Authors' response to reviews: Response to reviewer #1
1.1 “What is the justification for 50 attributes?” The 50 attributes in the schema are simply what we ended up with after many iterations of development and releases over the years of biotoolsSchema development - a major driver of this effort being community workshops and (crucially) engaging with and incorporating the requirements of bio.tools content providers and end-users, with respect to what information people find valuable and are prepared to provide.
1.2 “It is unclear if or how this list is extensible over time. If this standard can evolve, why state 50, and if it cannot, what assurances are there that it will continue to be an effective descriptive schema in the future?” The list of attributes certainly is extensible over time and biotoolsSchema was designed openly, in a community-based process that was described in https://academic.oup.com/bib/article/21/5/1697/5560007 (current version is 3.3.0), and is licensed for this purpose; reuse and contributions are welcome. New official releases will incorporate end-user requirements, changes can be requested through collaboration with the authors, GitHub issues etc. Version 3.3.0 is the ninth in a series of public releases, and in each of them the attributes list was revised, to reflect the needs of our users. This latest list of 50 attributes is not cast in stone, but rather is the current status of the schema, and it might (and will probably) evolve in the future as new requirements emerge. We have added a sentence to the section “Development process and status“ clarifying the above.
1.3 “There are instances where this list already seems restrictive, such as "accessibility" in Table 3 which appears to support any of three options, though it is easy to imagine many more distinct types of access control, for instance.” Indeed, and should a compelling use-case arise, the “accessibility” options can easily be extended (all such controlled vocabularies are defined as simple enumerations of terms in the schema). In practice, one has to strike a balance between what attributes reasonably capture salient details, and what is realistic to curate and useful to end-users. The rigorous semantics and syntax of biotoolsSchema has advantages over approaches such as the use of folksonomies, which are very flexible, but can be less tractable in the context of registries such as bio.tools. Where possible, biotoolsSchema re-uses well established controlled vocabularies which are maintained independently, such as SPDX for software license.

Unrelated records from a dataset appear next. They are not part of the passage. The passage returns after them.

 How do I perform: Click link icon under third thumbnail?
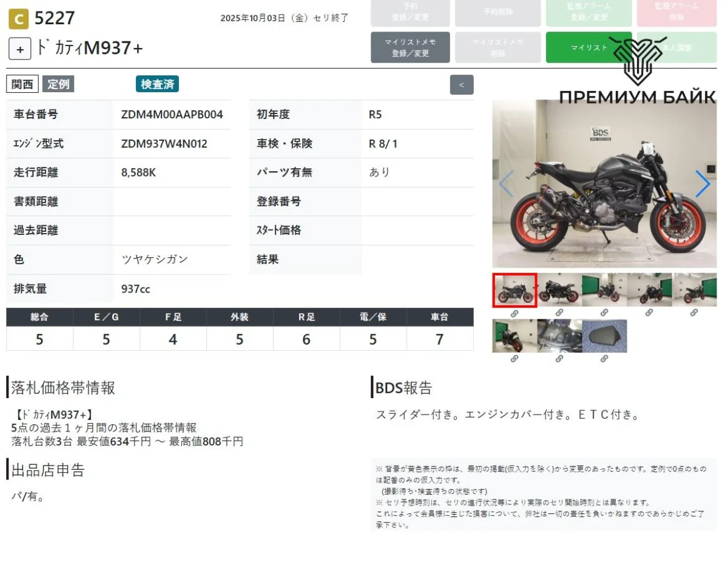coord(604,313)
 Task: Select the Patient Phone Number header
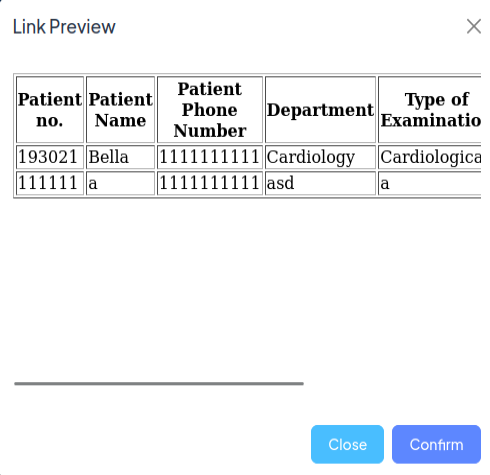click(x=210, y=110)
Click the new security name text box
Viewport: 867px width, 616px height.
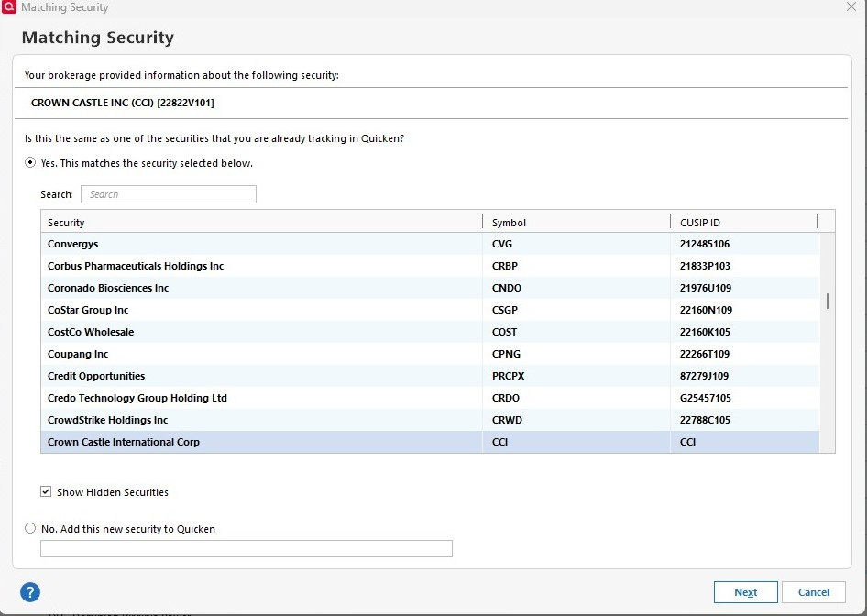(247, 548)
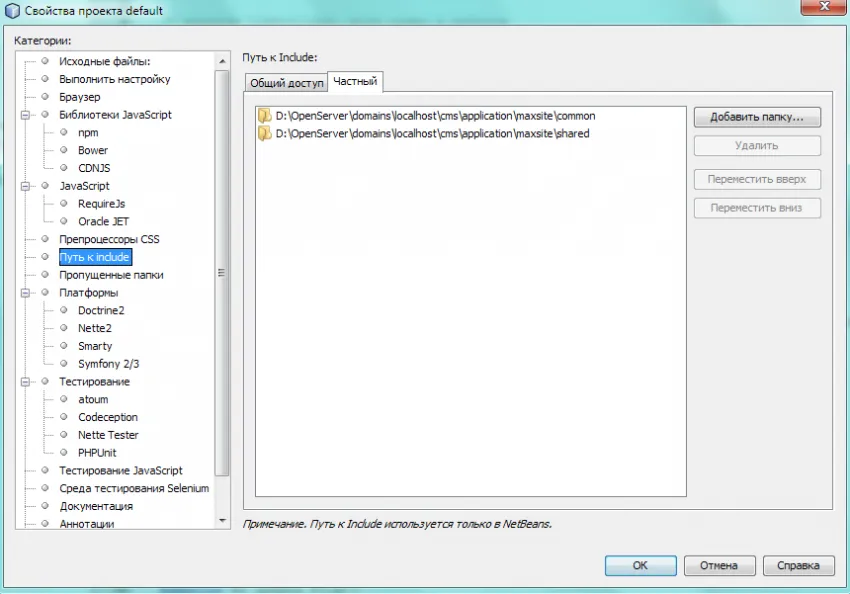Collapse the Платформы category node
The image size is (850, 594).
tap(26, 293)
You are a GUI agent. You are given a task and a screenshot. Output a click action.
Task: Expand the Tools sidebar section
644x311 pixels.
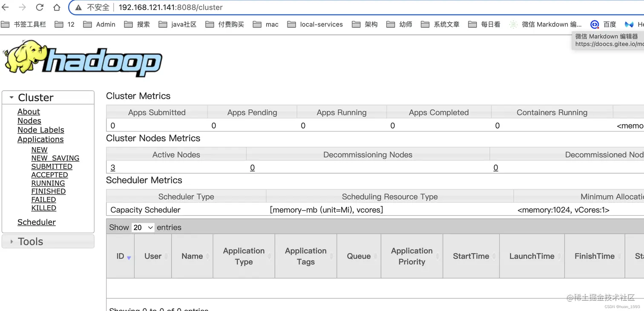coord(30,241)
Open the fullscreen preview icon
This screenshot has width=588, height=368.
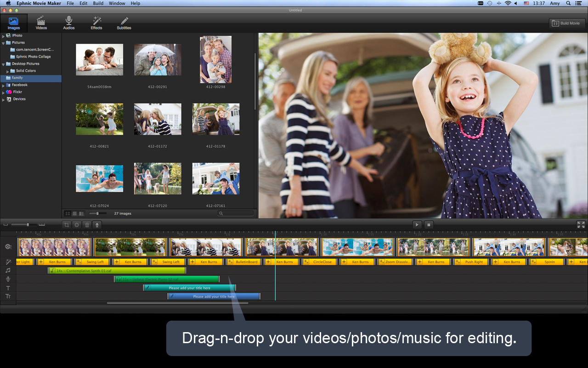point(581,224)
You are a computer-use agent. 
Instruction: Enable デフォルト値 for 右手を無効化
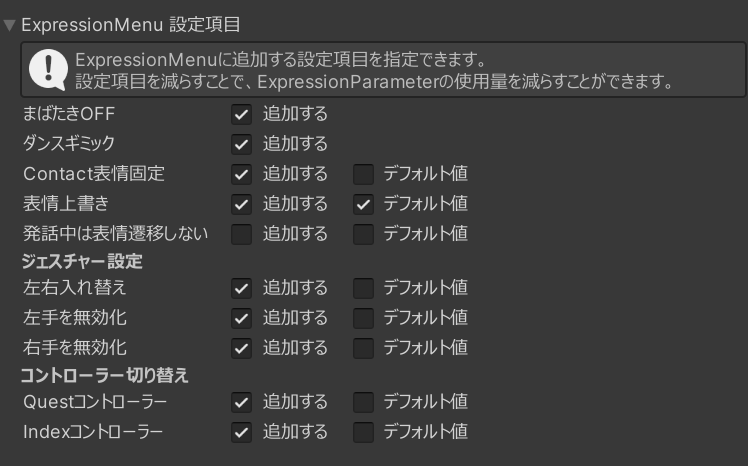(364, 348)
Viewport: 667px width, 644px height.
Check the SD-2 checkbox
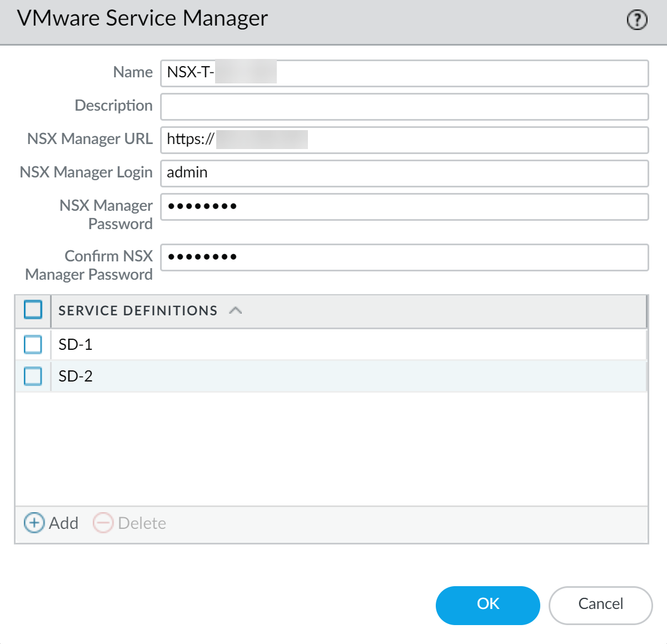[33, 376]
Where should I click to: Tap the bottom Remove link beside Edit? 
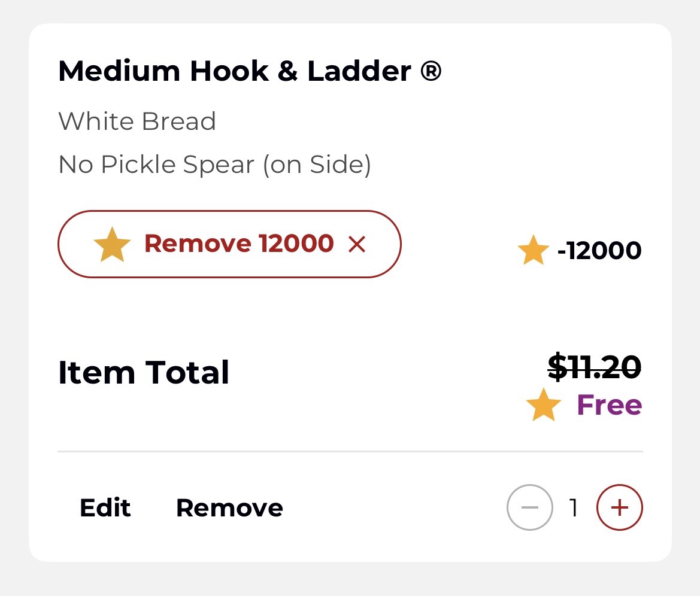[229, 508]
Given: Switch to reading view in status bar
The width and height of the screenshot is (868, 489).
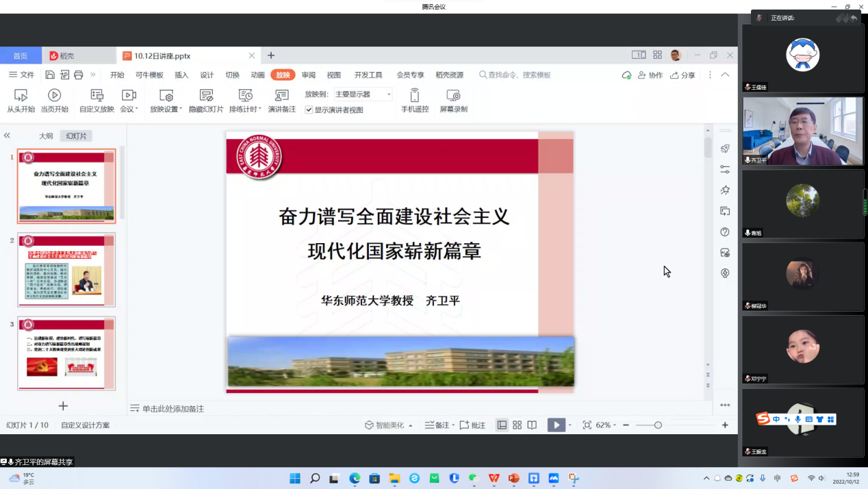Looking at the screenshot, I should click(x=532, y=425).
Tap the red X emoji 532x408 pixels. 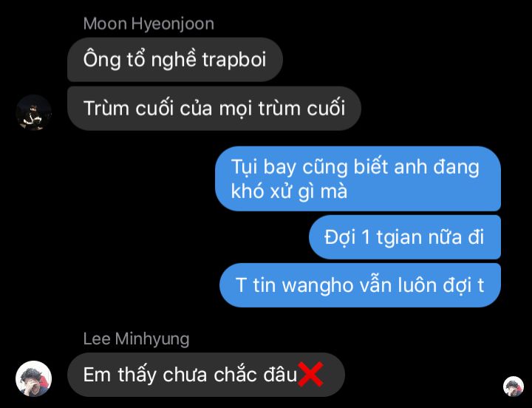310,375
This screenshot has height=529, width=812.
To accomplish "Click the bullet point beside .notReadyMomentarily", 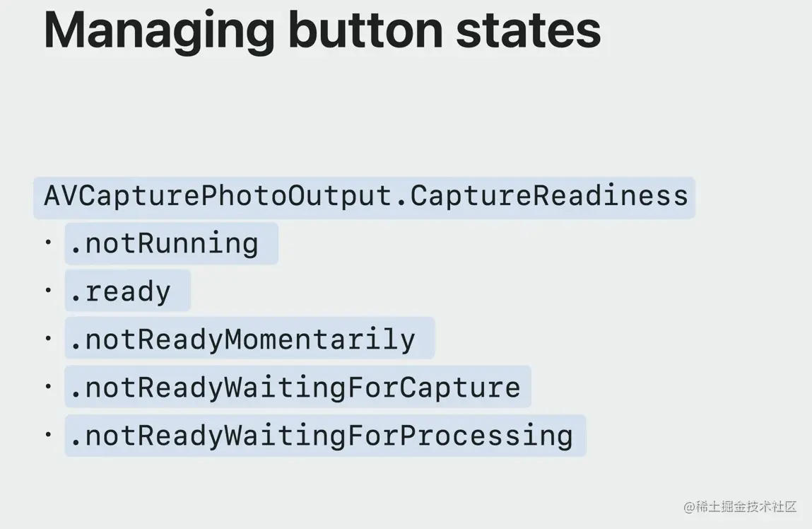I will click(48, 338).
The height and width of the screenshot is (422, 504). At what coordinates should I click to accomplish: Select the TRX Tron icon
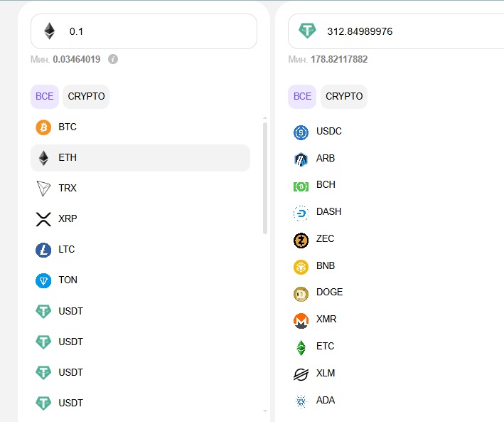pos(44,189)
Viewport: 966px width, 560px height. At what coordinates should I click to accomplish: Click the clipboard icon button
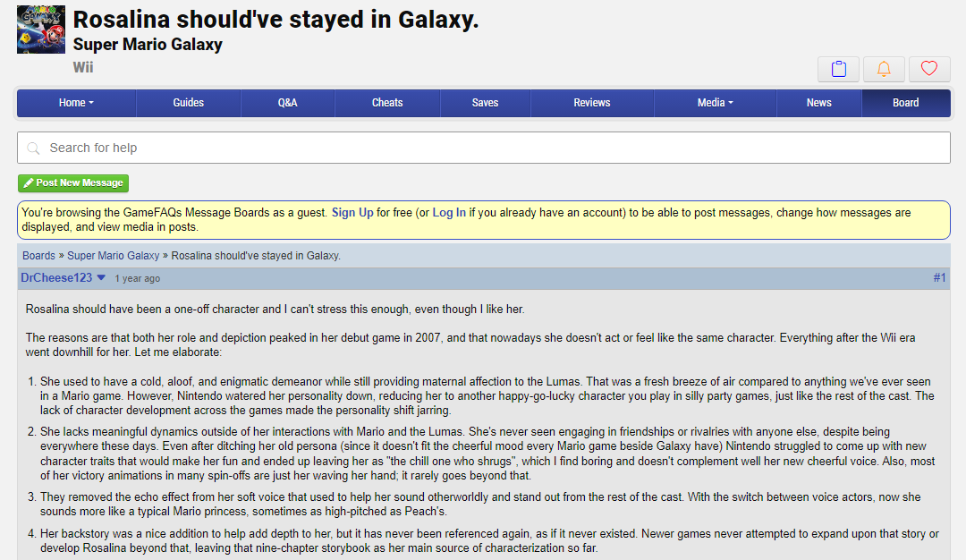click(x=838, y=69)
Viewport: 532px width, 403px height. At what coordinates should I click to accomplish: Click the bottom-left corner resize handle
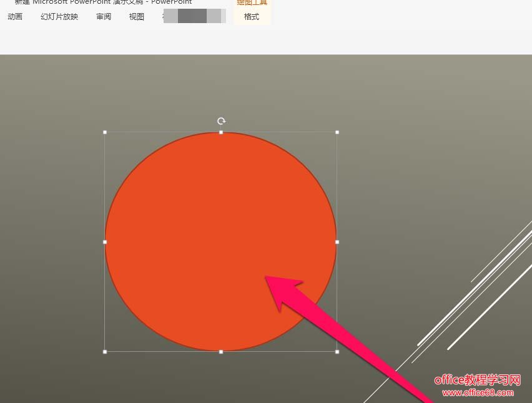pyautogui.click(x=105, y=352)
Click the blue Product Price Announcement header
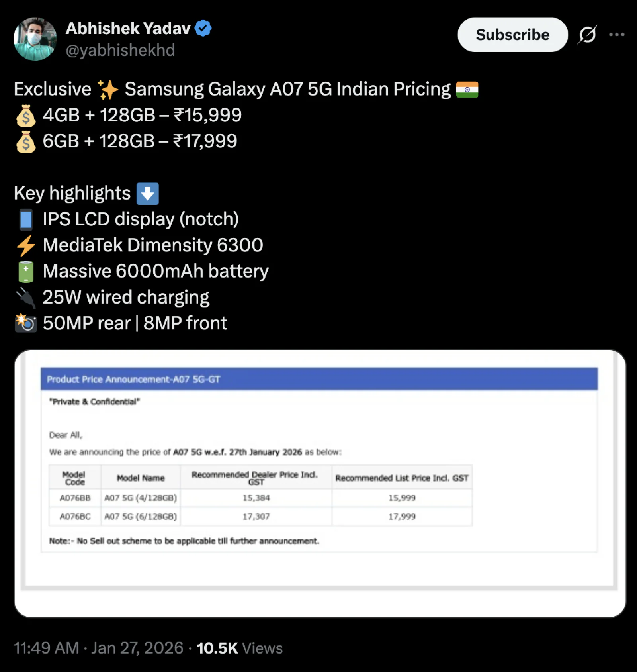Screen dimensions: 637x672 pos(319,379)
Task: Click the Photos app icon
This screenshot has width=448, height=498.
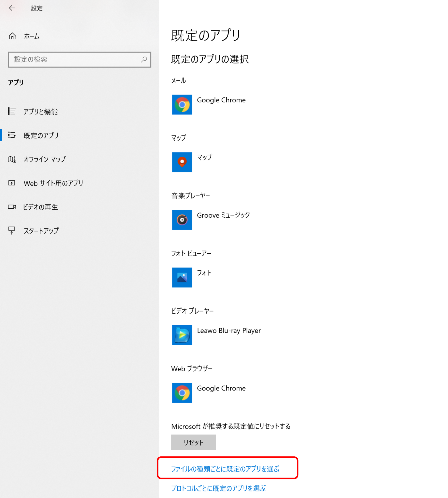Action: (182, 277)
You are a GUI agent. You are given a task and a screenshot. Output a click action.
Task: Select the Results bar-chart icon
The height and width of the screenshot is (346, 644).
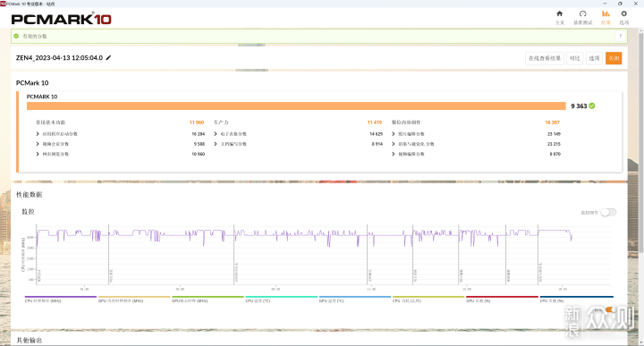point(606,14)
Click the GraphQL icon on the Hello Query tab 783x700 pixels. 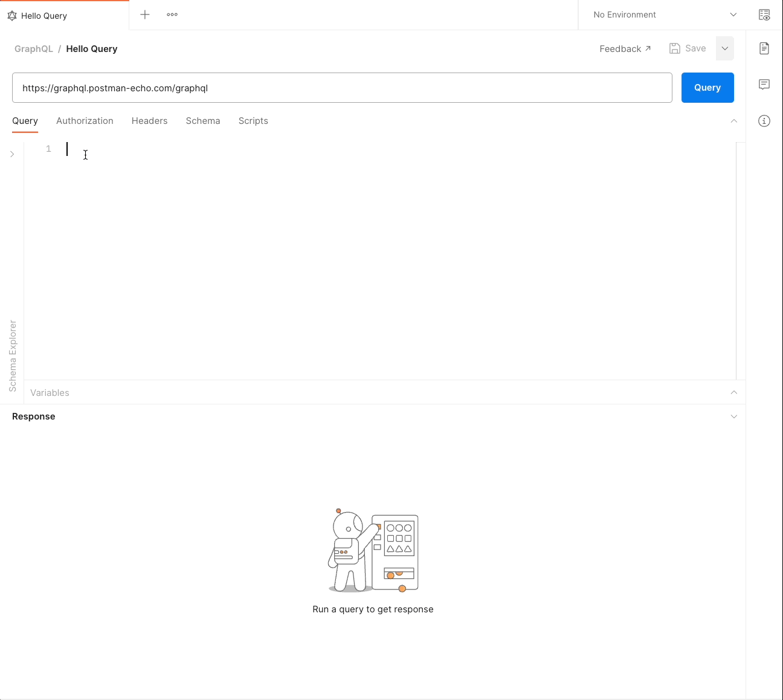coord(12,16)
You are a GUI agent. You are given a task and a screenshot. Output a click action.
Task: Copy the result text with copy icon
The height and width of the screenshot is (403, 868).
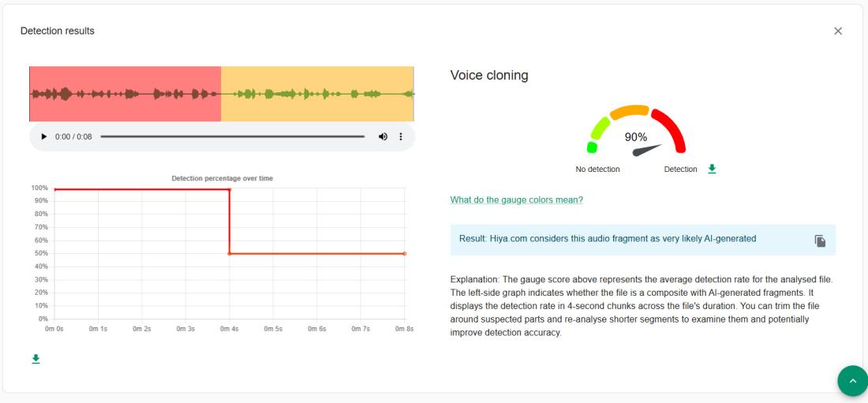pyautogui.click(x=820, y=241)
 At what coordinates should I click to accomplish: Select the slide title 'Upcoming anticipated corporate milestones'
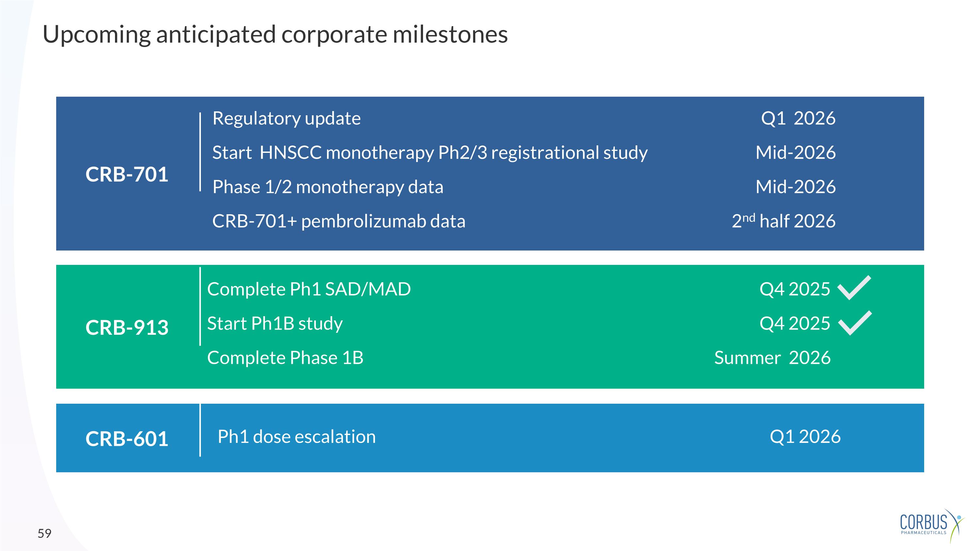point(275,34)
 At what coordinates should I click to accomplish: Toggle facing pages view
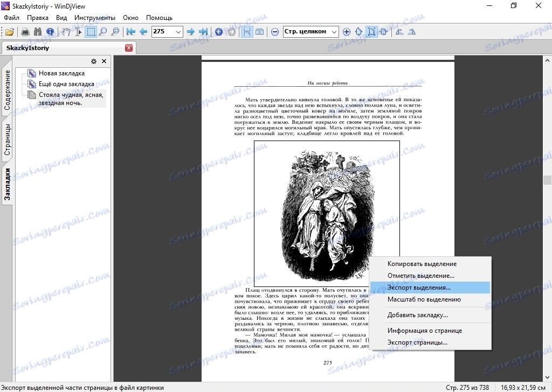[x=259, y=32]
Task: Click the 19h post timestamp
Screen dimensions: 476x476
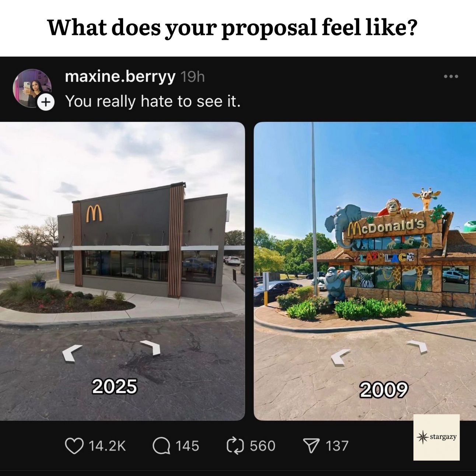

1.4 “The relationship between CWL or other execution standards and biotoolsSchema is presently unclear. Can a CWL definition be included/referenced within a biotoolsSchema?” biotoolsSchema is a metadata format that provides a description of software tools and services to address its findability, but not its execution, whereas CWL Tools, Galaxy Tools, and other execution formats allow the execution of tools in workflow environments but do not enable an exhaustive description of the resources. Acknowledging this difference, biotoolsSchema allows adding links to execution formats (see for instance the link to the CWL wrappers from the yara bio.tools entry https://bio.tools/yara), and reversely some links to bio.tools entries can be added to CWL wrappers (see for instance https://github.com/common-workflow-library/bio-cwl-tools/blob/release/qualimap/qualimap_rnaseq.cwl#L21) and Galaxy wrappers (see for instance https://github.com/galaxyproject/tools-iuc/blob/master/tools/circos/circos.xml#L5).
1.5 “Similarly, what is the line between an execution standard and what is included in biotoolsSchema? For instance, it appears as though inputs and outputs are defined here, which is a considerable portion of the execution standard. This apparent duplication of content between tool descriptions gives rise to the possibility of inconsistency between them. If an execution record is referenced, are there validators which could be used to ensure consistency of duplicated information across both records?” The relationship and degree of overlap between registry-focused formats such as biotoolsSchema have been explored in previous work (cite "Using registries to integrate bioinformatics tools and services into workbench environments", doi:10.1007/s10009-015-0392-z), and used to help the generation of execution formats (cite "Using bio. tools to generate and annotate workbench tool descriptions", doi:10.12688/f1000research.12974.1). Future developments based on these works will probably be focused on improving such tooling to resolve inconsistencies between such formats and cross-validating the different descriptions. We expanded slightly the text of the "Discussion" section to cite and summarise this work.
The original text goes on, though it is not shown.